▶ _Given problem_: Continue the forum thread below about xcmsSet errors with a large data set, starting right after its last line.

Skip to main content
Topic: Pbroblem with large data set and loop (Read 7021 times) previous topic - next topic

Pbroblem with large data set and loop

Hi, I have a problem to work with a large data set (about 200 samples). In particular I have a problem to creaete the xcmsSet:

Code: [Select]
xset <- xcmsSet(data.set, method="centWave",
                    polarity="positive", ppm=10, snthr=15,
                    peakwidth=c(4,15))

In particular, after a few times, about 2 hours, I encountered  several errors such as:

Detecting mass traces at 1o ppm ...
 % finished: 0 10 Error in .local(object, ...) :
  m/z sort assumption violated ! (scan 376, p 63, current 100.9567 (I=1708.65), last 843.6795)


or

17_GS34_A.mzdata: Error in rampSIPeaks(rampid, scans, scanHeaders$peaksCount[scans]) :
  unexpected end of peak list
Calls: xcmsSet -> xcmsRaw -> rampRawData -> rampSIPeaks -> .Call


I have no idea about the problem, do you have any suggestion??

I also tryed to use a loop to create an xcmsSet object:
Code: [Select]
for(i in 1:3){
    xset[i] <- xcmsSet(data.set[i], method="centWave",
                      polarity="positive", ## prefilter=c(3,5000),
                      ppm=10, snthr=1500, peakwidth=c(4,15))
    foo <- c(xset[i])
}

but the R console say: Error in xset <- xcmsSet(data.set, method = "centWave", polarity = "positive",  :
  object of type 'S4' is not subsettable


Best

 

Re: Pbroblem with large data set and loop

Reply #1
Ricca,

For the mz sort violation you can try running the code below. Change type to what you need i.e. .mzData .mzMl , .mzXML .

For the seconded problem not sure. It sounds as if your mzXML/mzData files are corrupt. you could try code :
Code: [Select]
rampid<-xcms:::rampOpen("MyFile.mzXML")
rampid
rampHead<-xcms:::rampScanHeaders(rampid)
head(rampHead)
raw<-xcms:::rampRawData(rampid)

Let us know how this goes.

Code: [Select]
## code for mz sort violation 
AllCDFs<-list.files(recursive=TRUE, pattern="cdf", ignore.case=TRUE, full.names=TRUE)
apply(AllCDFs, 1, CheckCDFfile, type=".cdf")

checkCDFfile<-function(file, type=".cdf"){
cat("n")
cat(paste("Loading File:", file, sep=""))
xr<-xcmsRaw(file, profstep=0)
for(i in 1:length(xr@scanindex)){
scan<-getScan(xr, scan=i)
if(is.unsorted(scan[,"mz"]) == TRUE){
cat(" x ")
newfile<-sub(type, "-Fixed.mzdata", file, ignore.case=TRUE, fixed=TRUE)
write.mzdata(xr, newfile)

▶ _Data shown_:
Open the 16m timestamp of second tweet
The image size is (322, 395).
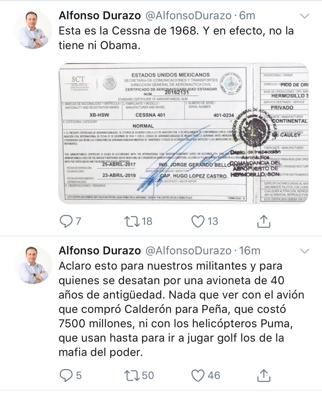tap(249, 250)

▶ _Task answer_:
file.copy(file, sub(type, ".OLD", file, ignore.case=TRUE))
unlink(file)
return(1)
}
if(i == length(xr@scanindex)){
cat(" O ")
return(0)
}
}
}
~~
H. Paul Benton
Scripps Research Institute
If you have an error with XCMS Online please send me the JOBID and submit an error via the XCMS Online contact page

Re: Pbroblem with large data set and loop

Reply #2
I try the first code:
Code: [Select]
rampid<-xcms:::rampOpen("17_GS34_A.mzdata")
rampid
[1] -1
Code: [Select]
rampHead<-xcms:::rampScanHeaders(rampid)
Error in xcms:::rampScanHeaders(rampid) : invalid rampid

For the second code you wrote I have a doubt about its use because it is for a .cdf file while I have an .mzdata

Re: Pbroblem with large data set and loop

Reply #3
Ricca,

Just change the cdf to what you need. It'll work for any data type as long as the file can be read into xcms. The function will be the same but calling it will be:
Code: [Select]
AllCDFs<-list.files(recursive=TRUE, pattern="mzdata", ignore.case=TRUE, full.names=TRUE)
apply(AllCDFs, 1, CheckCDFfile, type=".mzdata")

The rampid is odd.  :?  From memory it should be 0 or higher. You're loading the file that had the problem and not some other one? I would have a look with something else like OpenMS or mzViewer just to check the file loads.

Paul
~~
H. Paul Benton
Scripps Research Institute
If you have an error with XCMS Online please send me the JOBID and submit an error via the XCMS Online contact page

Re: Pbroblem with large data set and loop

Reply #4
Paul,

Quote
Just change the cdf to what you need.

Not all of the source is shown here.